Amelia was my great-grandmother. Her second daughter, Nellie, was my grandmother. Her first job, at 13, was in a toffee factory, but most of her working life was spent in textile factories, where she became a skilled and valued tailoress. Nellie was strong, kind, resilient, beautiful, and always up for fun and a laugh. A glamorous flapper in her youth, she adored clothes, and like many Leeds women, took great pride in being fashionable.
The lives of Amelia and Nellie are just two of the stories woven into the fabric of Leeds history. The story of the city is bound up with the story of its women workers: women like Nellie and her sisters, working in the textile mills, sweatshops and factories that transformed the citys landscape.
In 1851, there were 131,259 women living in Leeds. A century later, there were 367,199. The industries that accounted for the growth of the city relied on a vast workforce of women and girls. But who were these women, and what were their lives like?
There is little information widely available about them; during their lifetimes, their stories were not regarded as being of much consequence, and therefore were little documented. It has been realised only recently that the lives of everyday people are as fascinating a part of history as those who were used to their voices being heard.

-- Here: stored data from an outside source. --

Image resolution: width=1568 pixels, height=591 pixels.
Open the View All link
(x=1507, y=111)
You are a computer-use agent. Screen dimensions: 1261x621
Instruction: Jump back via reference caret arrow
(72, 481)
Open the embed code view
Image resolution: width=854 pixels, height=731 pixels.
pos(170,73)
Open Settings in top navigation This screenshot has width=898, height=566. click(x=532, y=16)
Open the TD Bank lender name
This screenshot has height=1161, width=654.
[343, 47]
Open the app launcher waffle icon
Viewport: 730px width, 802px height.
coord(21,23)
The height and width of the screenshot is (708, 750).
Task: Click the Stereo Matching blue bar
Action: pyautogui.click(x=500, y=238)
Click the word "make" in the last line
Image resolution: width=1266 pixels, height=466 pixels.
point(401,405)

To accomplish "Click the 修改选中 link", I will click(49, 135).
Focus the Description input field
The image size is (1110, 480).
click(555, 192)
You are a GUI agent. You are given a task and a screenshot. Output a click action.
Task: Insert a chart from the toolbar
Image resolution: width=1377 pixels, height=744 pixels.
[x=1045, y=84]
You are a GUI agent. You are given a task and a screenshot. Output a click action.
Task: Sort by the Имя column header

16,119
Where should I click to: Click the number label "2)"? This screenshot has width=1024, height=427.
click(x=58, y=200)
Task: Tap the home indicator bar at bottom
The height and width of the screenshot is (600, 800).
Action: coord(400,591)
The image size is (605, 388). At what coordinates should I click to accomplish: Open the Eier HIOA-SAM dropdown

The stories of hardships and inequalities faced by the women of Leeds, the ways that their lives improved, the formidable women who battled for advances in womens healthcare and education, and the free-spirited women who refused to be bound by conventional expectations, are bound up in the story of the fight, at grassroots level, for emancipation, equality and the right for women to vote.
Over the course of a century the story of the lives of women in Leeds is a not just a tale of struggle and suffrage, but of survival and success. At a time when, more than 100 years after some women in this country first got the right to vote, womens voices are still raised in protest, it has been a privilege to discover some of the realities of their lives and give their voices, so often unheard, a chance to be aired.
CHAPTER ONE
Women at Work
In June 1832, Elizabeth Bentley, a flax-mill worker from Leeds, was interviewed by Michael Sadler, a Leeds politician and campaigner against child labour, and his House of Commons Committee. Elizabeth, born in 1809, started work in a flax mill when she was 6. As a child I worked from five in the morning to nine at night, she said; there was a 40-minute break for lunch, but no other breaks, and if the children flagged in their work or were late, they were strapped.